However wealthy and influential we may be, we can never find enough hours in the day to do everything we want. Economics deals with this problem through the notion of opportunity cost, which simply refers to whether someone's time or money could be better spent on something else.

Every hour of our time has a value. For every hour we work at one job we could quite easily be doing another, or be sleeping or watching a film. Each of these options has a different opportunity cost -- namely, what they cost us in missed opportunities.

Say you intend to watch a football match but the tickets are expensive and it will take you a couple of hours to get to and from the stadium. Why not, you might reason, watch the game from home and use the leftover money and time (the time you'd have spent in pre- and post-match traffic) to have dinner with friends? This -- the alternative use of your cash and time --- is the opportunity cost.

Another example is whether or not to go to university. On the one hand, years spent there should be richly rewarding, both intellectually and socially; graduates also tend to receive better job opportunities. On the other hand, there is the cost of tuition, books and coursework. However, this ignores the opportunity cost: for the three or four years you are at university you could quite easily be in paid employment, earning cash and enhancing your CV with valuable work experience.

Forgone Opportunities

The concept of opportunity cost is as important for businesses as for individuals. Take a shoe factory. The owner plans to invest $500,000 in a new machine that will dramatically speed up the rate at which he produces leather shoes. That money could just as easily be put into a bank account where it could earn 5 per cent interest a year. Therefore the opportunity cost of the investment is $25,000 a year -- the amount forgone by investing in the machinery.

For economists, every decision is tempered by knowledge of what one must forgo -- in terms of money and enjoyment -- in order to take it up. By knowing precisely what you are receiving and what you are missing out on, you ought to be able to make better-informed, more rational decisions.

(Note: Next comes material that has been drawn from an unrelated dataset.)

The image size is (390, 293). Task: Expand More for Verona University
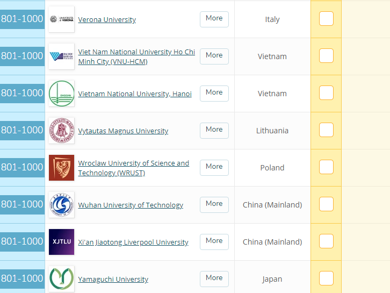coord(214,19)
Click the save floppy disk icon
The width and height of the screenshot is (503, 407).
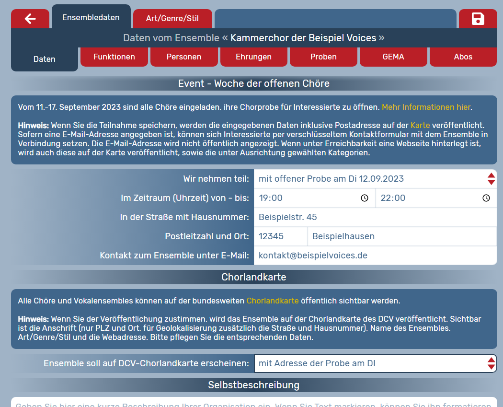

Consider that most famous economic rule of all: there's no such thing as a free lunch. Even if someone offers to take you out to lunch for free, with no expectation that you will return the favor or make conversation during the meal, the lunch is still not entirely free. The time: you will spend in the restaurant still costs you something in terms of forgone opportunities.

Some people find the idea of opportunity cost immensely depressing: imagine spending your entire life calculating whether your time would be better spent elsewhere doing something more profitable or enjoyable. Yet, in a sense it's human nature to do precisely that -- we assess the pros and cons of decisions all the time.

In the world of business, a popular slogan is 'value for money'. People, it is said, want their cash to go as far as possible. However, another slogan is fast gaining ground: 'value for time'. The biggest constraint on our resources is the number of hours we can devote to something, so we look to maximize the return we get on our investment of time. By reading this chapter you are giving over a small slice of your time which could be spent doing other activities -- sleeping, eating, watching a film and so on. In return, however, this chapter will help you to think like an economist, closely considering the opportunity cost of each of your decisions.

Opportunity Cost at Home

Whether we realize it or not, we all make judgments based on the idea of opportunity cost. If your pipes spout a leak at home, you could decide to fix the problem yourself, having worked out that even after you've paid for the tools, the book on plumbing and so forth you will still save a considerable sum compared with calling out a professional. However, the extra invisible cost is those things you might have done with the time spent undertaking the repair -- not to mention the fact that a plumber would probably do a better job. Such an idea is closely tied in with the theory of comparative advantage.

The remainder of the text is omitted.